We taxpayers are paying government workers not to be at work. If all these special leave entitlements were eliminated, the Government could significantly reduce the numbers of people in its workforce.
This kind of rubbish does not occur in the private sector. In the private sector when we don't have it, we don't continue to make promises to employees. We cut salaries and retrench labour. The Government cannot continue to pile up losses, then don't pay the street sweeper for three weeks, and have the nerve to dock her theoretical pay if she misses a day. But unfortunately the Government is a law into itself. Under these circumstances it is impossible for them to negotiate with the private sector in good faith.
GENUINE CONCESSION
Equally, if there were any genuine concessions regarding how to reduce debt servicing costs, then any agreement made between the Government and the private sector would have to be for a long period. At least 10 to 15 years and not three. Then there would be a realistic period in which to service the debt, instead of expecting the country to be able to afford to do so in the short term. Unless it's for a long period, we will find ourselves in even greater problems. Anything less is unrealistic and a samfie proposal, accepted and endorsed by a hypocritical Government.
As it is, the Government itself is unwilling to make any concessions. It is bound and determined to increase public sector wages and salaries to 80 per cent of market rate. Essentially to pay people to sit in posts, and provide no service to the public because there's no money left over to fund the particular service itself.
ADVERTISING PLACEMENT
For example, the Jamaica Tourist Board has just cut its advertising placement in Europe, the very people whose currency is so strong that they're anxious to spend it as tourists. Actions like these give the distinct impression that the Government remains unconvinced that Jamaica desperately needs foreign exchange and income, and would rather borrow money than earn it.

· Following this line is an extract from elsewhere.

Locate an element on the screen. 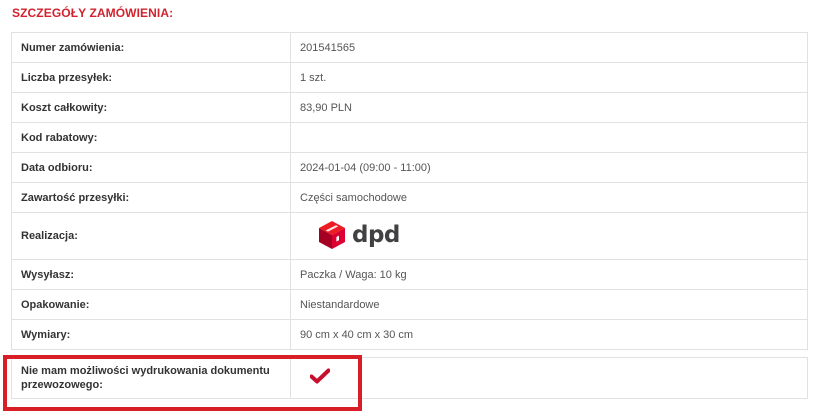 The width and height of the screenshot is (819, 416). table-row-shipment-type: Wysyłasz: Paczka / Waga: 10 kg is located at coordinates (410, 274).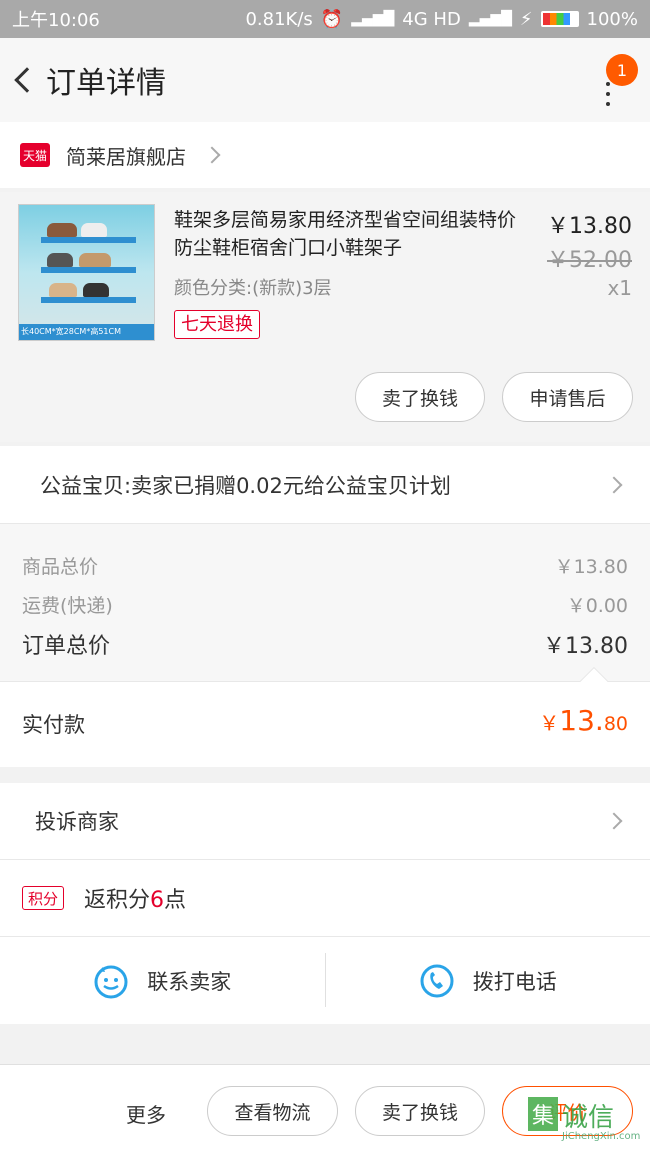  I want to click on payment-decimal: 80, so click(616, 724).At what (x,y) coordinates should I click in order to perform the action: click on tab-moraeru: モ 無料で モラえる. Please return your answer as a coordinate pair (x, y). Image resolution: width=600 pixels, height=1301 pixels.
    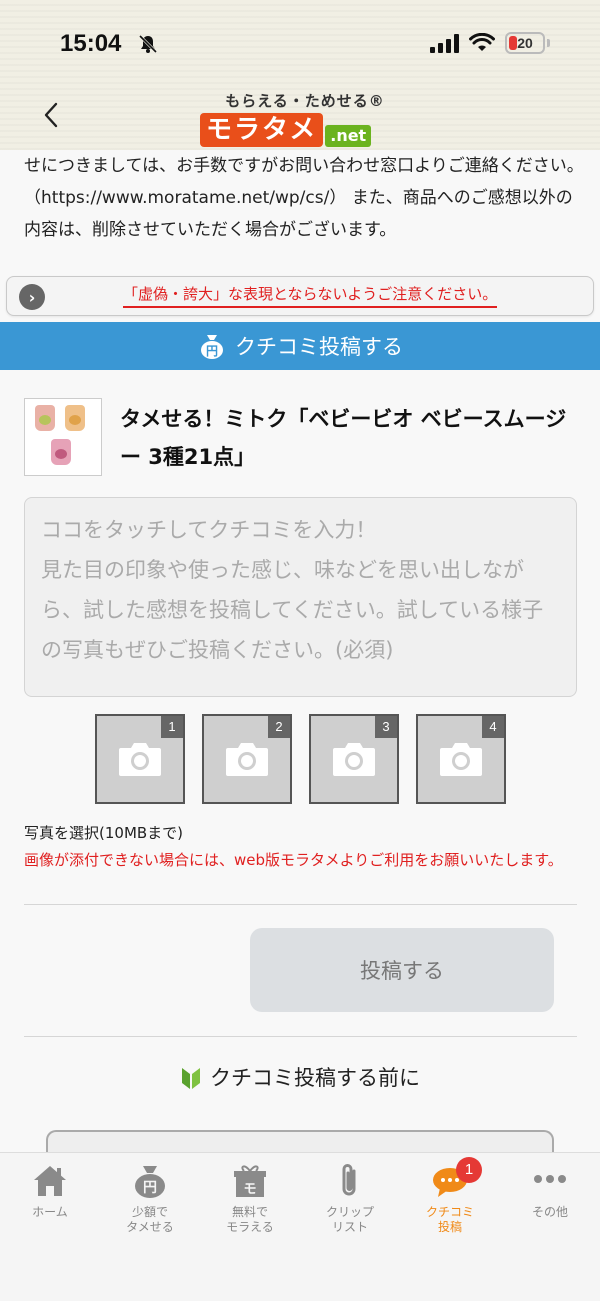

Then there is the Education Ministry where 95 per cent of the budget goes on salaries. There's no money left over for desks and toilets, much less to maintain the schools themselves, with the result that the whole educational system has become ramshackle and everybody has to take extra-lessons.
Well, this year and next will be our last hurrah. At some point in 2004 the U.S. Federal Reserve will be obliged to begin increasing interest rates when inflation rises. Then interest rates in the international capital market will go up. Already the much-applauded euro loan raised by Dr. Davies has an interest rate attached of over 10 per cent. International loans will only be available at rates even higher still. Then local rates will trend up again, as they indeed have been known to do.
This is the Government's last hurrah. So they better get it right in 2004.